Help with intuitions?
I’d like to develop some intuition around why these results are so different. Of course, they have completely different correlation structure, but then so does the traditional centered vs. non-centered parameterization (though in that case you can easily show the transformed variables have the same distributions). What I’m really surprised about is that the posteriors for the coefficients \alpha_k don’t change even though the posteriors on \mu and \sigma are so different.

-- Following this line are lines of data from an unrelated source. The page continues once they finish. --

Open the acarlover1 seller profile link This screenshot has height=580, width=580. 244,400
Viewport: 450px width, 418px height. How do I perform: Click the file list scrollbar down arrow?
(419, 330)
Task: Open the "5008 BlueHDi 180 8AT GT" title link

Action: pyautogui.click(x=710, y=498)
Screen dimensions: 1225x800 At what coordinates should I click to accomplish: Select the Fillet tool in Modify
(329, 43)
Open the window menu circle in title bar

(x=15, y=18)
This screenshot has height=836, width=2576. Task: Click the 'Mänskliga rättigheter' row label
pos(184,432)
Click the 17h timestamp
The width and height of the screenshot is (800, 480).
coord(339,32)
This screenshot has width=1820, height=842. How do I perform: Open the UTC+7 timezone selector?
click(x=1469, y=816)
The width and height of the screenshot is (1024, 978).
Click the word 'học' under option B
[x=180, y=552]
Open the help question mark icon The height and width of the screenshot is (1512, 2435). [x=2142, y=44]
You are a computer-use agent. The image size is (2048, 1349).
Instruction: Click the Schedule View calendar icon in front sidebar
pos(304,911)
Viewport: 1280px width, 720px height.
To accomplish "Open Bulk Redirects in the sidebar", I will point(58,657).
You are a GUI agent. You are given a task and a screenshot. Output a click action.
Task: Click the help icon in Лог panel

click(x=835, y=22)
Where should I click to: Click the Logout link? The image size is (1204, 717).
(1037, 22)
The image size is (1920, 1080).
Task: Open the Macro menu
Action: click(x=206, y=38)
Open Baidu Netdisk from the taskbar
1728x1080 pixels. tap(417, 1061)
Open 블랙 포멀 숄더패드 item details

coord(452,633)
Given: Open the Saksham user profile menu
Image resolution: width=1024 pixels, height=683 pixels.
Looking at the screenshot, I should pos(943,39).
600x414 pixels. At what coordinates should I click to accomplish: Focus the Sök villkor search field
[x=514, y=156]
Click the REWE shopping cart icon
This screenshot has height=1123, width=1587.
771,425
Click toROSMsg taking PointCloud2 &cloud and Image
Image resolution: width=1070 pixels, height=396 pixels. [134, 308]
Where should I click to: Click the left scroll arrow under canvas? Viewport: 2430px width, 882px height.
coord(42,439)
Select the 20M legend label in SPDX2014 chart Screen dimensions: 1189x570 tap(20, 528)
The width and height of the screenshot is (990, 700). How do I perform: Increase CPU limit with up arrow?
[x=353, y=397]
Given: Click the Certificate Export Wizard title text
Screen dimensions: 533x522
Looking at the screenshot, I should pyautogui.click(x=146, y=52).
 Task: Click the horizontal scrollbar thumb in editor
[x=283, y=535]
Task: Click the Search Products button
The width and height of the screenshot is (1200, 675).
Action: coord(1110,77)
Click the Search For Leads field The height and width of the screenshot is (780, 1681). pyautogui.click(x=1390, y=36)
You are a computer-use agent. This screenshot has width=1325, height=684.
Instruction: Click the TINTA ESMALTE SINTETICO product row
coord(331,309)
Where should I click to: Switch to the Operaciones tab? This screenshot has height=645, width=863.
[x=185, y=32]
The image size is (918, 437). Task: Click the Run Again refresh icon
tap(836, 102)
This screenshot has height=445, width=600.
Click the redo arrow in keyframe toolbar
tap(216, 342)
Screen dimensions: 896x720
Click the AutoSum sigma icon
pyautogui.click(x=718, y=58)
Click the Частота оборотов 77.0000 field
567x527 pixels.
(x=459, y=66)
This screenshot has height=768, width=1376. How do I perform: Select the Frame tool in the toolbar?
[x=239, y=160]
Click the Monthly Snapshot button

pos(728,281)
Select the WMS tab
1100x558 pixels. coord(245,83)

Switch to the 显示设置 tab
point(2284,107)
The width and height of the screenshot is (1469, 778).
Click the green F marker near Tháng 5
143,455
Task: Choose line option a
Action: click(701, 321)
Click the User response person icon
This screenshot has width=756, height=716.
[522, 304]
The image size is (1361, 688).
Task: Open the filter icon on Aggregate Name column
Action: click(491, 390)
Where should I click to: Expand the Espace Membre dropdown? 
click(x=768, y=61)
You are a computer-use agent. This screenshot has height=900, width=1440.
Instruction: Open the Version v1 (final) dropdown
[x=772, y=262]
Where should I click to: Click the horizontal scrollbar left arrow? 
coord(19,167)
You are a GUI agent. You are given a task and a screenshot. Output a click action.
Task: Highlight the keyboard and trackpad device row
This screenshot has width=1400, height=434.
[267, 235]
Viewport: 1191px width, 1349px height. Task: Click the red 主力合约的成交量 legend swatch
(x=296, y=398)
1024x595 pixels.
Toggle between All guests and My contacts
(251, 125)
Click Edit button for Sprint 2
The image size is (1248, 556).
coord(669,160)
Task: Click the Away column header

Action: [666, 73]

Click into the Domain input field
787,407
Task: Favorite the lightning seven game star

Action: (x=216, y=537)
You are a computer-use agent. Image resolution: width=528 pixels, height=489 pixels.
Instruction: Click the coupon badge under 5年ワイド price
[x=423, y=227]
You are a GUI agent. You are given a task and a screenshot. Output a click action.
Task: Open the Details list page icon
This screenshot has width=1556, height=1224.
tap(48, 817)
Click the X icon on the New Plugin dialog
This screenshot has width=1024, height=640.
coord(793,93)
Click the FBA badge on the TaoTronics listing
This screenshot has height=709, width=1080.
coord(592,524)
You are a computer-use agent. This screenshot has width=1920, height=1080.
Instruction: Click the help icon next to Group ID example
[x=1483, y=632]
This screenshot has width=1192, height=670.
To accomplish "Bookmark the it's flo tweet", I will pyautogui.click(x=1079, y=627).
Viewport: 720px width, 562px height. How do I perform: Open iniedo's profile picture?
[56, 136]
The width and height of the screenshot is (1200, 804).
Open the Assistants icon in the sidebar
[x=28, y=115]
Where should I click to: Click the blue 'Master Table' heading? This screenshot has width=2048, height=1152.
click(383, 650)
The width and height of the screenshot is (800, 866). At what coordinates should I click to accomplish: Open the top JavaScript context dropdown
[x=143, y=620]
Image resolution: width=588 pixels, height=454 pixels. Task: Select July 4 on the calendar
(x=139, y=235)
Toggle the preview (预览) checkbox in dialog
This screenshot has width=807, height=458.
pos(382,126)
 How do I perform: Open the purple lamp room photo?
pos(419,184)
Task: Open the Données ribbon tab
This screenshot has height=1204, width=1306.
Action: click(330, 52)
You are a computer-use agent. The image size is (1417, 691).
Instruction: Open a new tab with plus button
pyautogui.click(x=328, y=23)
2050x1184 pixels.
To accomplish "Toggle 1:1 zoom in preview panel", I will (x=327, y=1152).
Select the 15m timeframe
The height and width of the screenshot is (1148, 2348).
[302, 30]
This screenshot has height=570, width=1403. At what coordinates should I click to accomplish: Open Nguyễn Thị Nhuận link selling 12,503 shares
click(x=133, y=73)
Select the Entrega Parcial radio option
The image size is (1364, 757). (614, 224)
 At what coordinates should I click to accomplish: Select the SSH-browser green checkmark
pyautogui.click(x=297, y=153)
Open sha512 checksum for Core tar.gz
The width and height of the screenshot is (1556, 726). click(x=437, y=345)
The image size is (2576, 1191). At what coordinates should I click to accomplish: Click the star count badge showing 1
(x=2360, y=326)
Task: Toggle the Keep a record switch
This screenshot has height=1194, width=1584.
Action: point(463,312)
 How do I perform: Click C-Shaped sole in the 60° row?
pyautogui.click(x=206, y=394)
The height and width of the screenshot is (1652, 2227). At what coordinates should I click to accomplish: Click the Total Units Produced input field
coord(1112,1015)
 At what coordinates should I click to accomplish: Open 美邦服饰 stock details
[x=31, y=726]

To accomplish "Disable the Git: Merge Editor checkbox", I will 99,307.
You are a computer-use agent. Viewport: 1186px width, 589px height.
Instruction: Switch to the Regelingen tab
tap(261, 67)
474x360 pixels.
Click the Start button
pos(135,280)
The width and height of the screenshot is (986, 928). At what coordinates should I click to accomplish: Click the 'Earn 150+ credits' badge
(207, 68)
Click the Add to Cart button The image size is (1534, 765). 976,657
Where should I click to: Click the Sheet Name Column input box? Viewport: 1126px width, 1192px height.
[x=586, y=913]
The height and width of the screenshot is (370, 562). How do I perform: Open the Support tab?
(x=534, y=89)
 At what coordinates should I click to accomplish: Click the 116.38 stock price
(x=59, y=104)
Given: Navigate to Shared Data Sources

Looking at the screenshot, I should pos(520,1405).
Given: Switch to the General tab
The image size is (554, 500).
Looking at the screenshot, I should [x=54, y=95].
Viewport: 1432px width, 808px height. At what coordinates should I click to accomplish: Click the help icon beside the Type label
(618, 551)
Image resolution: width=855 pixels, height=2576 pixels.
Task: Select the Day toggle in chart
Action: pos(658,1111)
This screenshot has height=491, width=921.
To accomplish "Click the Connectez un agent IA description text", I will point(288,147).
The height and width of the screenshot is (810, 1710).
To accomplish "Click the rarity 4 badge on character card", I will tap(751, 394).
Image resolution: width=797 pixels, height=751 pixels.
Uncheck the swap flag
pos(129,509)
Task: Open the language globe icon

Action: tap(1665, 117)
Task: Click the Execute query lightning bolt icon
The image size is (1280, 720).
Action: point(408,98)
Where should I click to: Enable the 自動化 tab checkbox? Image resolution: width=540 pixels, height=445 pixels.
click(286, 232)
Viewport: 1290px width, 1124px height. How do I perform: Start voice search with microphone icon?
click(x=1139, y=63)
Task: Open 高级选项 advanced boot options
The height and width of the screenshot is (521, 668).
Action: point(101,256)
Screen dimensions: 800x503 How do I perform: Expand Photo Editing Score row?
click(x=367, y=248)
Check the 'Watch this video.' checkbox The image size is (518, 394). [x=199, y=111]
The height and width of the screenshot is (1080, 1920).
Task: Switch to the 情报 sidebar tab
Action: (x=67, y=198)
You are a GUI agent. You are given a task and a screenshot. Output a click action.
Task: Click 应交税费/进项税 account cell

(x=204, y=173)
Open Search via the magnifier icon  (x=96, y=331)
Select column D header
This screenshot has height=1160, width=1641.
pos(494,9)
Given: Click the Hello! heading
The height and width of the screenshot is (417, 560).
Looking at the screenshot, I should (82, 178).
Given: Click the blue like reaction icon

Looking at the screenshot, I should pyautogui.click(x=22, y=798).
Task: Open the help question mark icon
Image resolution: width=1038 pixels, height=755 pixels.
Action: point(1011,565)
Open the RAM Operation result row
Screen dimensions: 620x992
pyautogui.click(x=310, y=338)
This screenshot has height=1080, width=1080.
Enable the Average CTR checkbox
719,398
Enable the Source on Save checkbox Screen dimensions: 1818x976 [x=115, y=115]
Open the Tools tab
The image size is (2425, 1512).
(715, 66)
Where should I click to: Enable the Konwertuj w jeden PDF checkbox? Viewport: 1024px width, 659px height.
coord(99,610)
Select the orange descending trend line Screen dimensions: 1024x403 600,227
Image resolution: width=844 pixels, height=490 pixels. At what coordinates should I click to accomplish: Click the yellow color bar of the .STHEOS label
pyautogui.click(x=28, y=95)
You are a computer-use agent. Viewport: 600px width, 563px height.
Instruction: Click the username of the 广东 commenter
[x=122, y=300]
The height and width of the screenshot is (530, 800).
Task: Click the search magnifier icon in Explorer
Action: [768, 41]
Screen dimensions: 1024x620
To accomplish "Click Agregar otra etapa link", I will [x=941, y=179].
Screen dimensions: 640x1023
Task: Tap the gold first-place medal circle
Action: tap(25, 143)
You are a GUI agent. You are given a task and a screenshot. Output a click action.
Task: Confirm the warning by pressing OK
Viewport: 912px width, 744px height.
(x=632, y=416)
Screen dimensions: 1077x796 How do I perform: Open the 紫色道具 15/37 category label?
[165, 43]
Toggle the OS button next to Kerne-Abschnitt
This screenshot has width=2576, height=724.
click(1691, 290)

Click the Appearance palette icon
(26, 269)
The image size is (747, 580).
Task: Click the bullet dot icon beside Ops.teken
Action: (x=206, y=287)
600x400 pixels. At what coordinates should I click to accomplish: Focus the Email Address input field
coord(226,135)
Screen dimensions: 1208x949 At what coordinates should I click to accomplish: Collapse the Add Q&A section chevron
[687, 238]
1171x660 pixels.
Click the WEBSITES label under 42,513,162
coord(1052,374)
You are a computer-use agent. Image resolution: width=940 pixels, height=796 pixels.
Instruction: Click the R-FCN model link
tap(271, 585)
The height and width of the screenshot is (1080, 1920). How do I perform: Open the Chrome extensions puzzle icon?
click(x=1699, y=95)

Given the posteriors for \alpha were indistinguishable between the two models, it’s not surprising that the sample mean and standard deviations were identical. But I was surprised that \mu, \sigma didn’t closely track the sample mean and standard deviation of \alpha in either model. With both seeds, the value of \mu matches the sample mean of \alpha_{1:K} in the second model. But the standard deviations are way off in both cases.